La cruz es la síntesis de ambas dimensiones: de la verticalidad que une al Hijo con el Padre - y con su designio salvador – y de la horizontalidad por la cual Cristo se hace solidario con todos los hombres y mujeres, para salvarnos.
El “extremo” del amor, su grado más intenso o elevado, no es puramente humano, ni tampoco es solo divino. Es divino y humano. La potencia extrema del amor de Dios desborda nuestros límites pero, a la vez, de un modo misterioso, los alcanza. Dios nos ama “humanamente”, podríamos decir, elevando hasta su altura, hasta la altura de Dios, la fuerza del amor.
De este modo, la cruz se revela como un elemento esencial para comprender a Jesucristo. Su propio nombre, “Jesucristo”, hace inseparable a Jesús de la cruz. Jesús es el Cristo. Todo su paso por la tierra, toda su existencia en este mundo, se orienta a ese fin: asumir, cargar sobre sí, los pecados de todos los hombres. Asumirlos “hasta el extremo”, consciente plenamente de su carga mortífera, de su poder maléfico, de su capacidad de destrucción. Pero todo este peso inmenso es transformado al ser aceptado, al ser tomado en serio, por un amor mucho más fuerte que el pecado y que sus consecuencias, el amor de Dios.
Cristo ha dejado su señal, su marca, en la cruz. Y ese cruel patíbulo se transmuta en el auténtico árbol de la vida, en el “dulce árbol donde la Vida empieza con un peso tan dulce en su corteza”, como canta la liturgia de la Iglesia.

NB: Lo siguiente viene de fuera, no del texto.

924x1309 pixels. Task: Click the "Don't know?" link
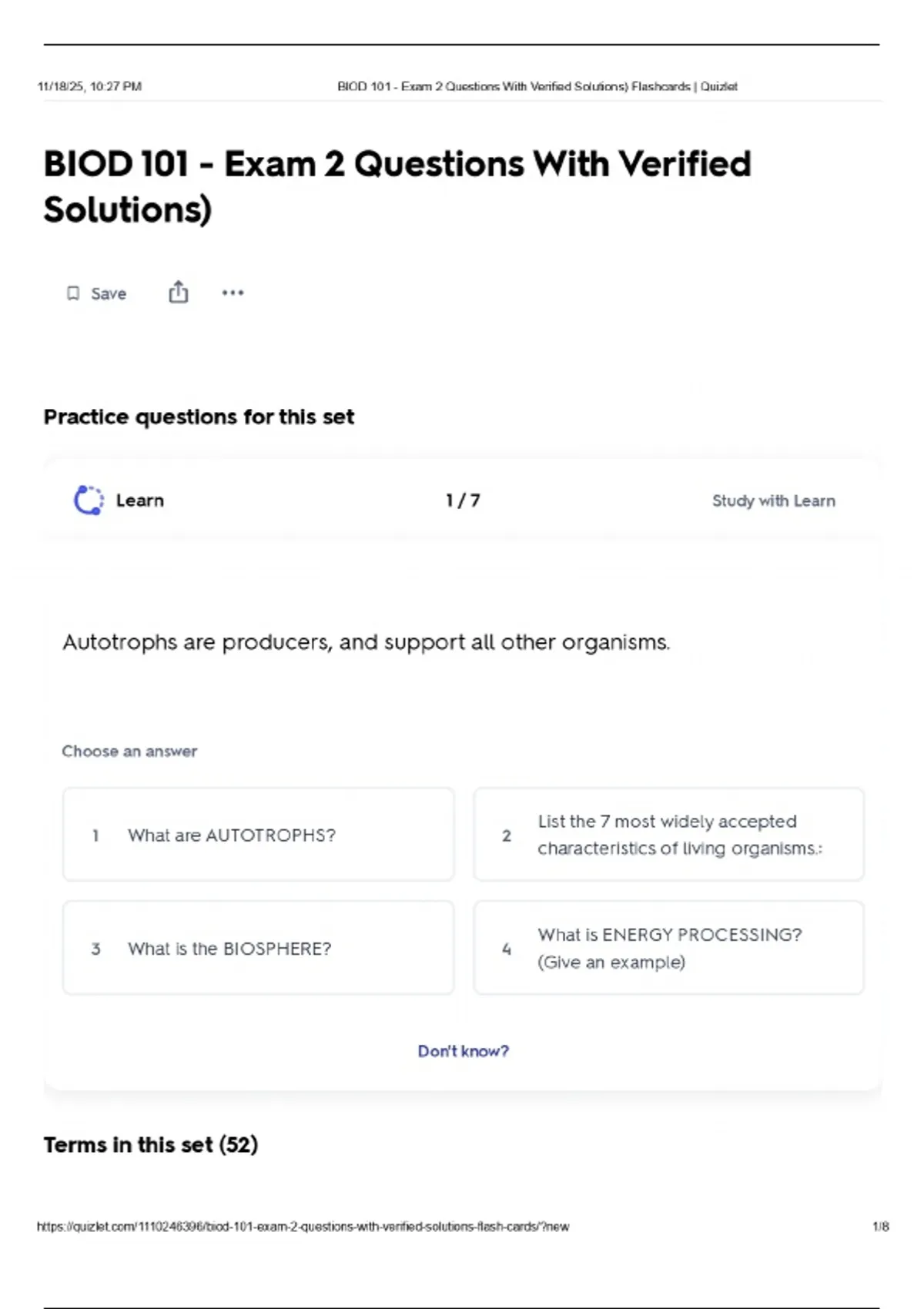(x=463, y=1051)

San Pablo resume, de una forma sorprendente, el contraste y la paradoja de la cruz. Dice, al mismo tiempo, que es “locura” y “sabiduría”. Es decir, la cruz nos desconcierta, nos saca de nuestras casillas y, a la vez, nos proporciona una referencia nueva para interpretar el mundo: “Nosotros predicamos a Cristo crucificado: escándalo para los judíos, necedad para los gentiles” (1 Cor 1,23). Pero el mismo apóstol añade: “pero para los llamados – judíos o griegos -, un Cristo que es fuerza de Dios y sabiduría de Dios” (1 Cor 1,24).
Si Cristo ha dejado su señal en la cruz, la cruz la ha dejado en los cristianos. Es una señal que se convierte en programa de vida, en signo de identidad que define el caminar de sus discípulos: “Si alguno quiere venir en pos de mí, que se niegue a sí mismo, tome su cruz cada día y me siga” (Lc 9,23).
No es una renuncia que malogre la vida, que la haga fracasar. Es una renuncia que salva, que hace ganar auténticamente. Es una renuncia que mejora el mundo. Que siembra paz en vez de odio, solidaridad en lugar de egoísmo, reconciliación en vez de enfrentamiento.
La cruz nos invita, en la línea de lo que propone el Papa Francisco, a la “revolución de la ternura”: “La verdadera fe en el Hijo de Dios hecho carne es inseparable del don de sí, de la pertenencia a la comunidad, del servicio, de la reconciliación con la carne de los otros. El Hijo de Dios, en su encarnación, nos invitó a la revolución de la ternura” (“Evangelii Gaudium”, 88).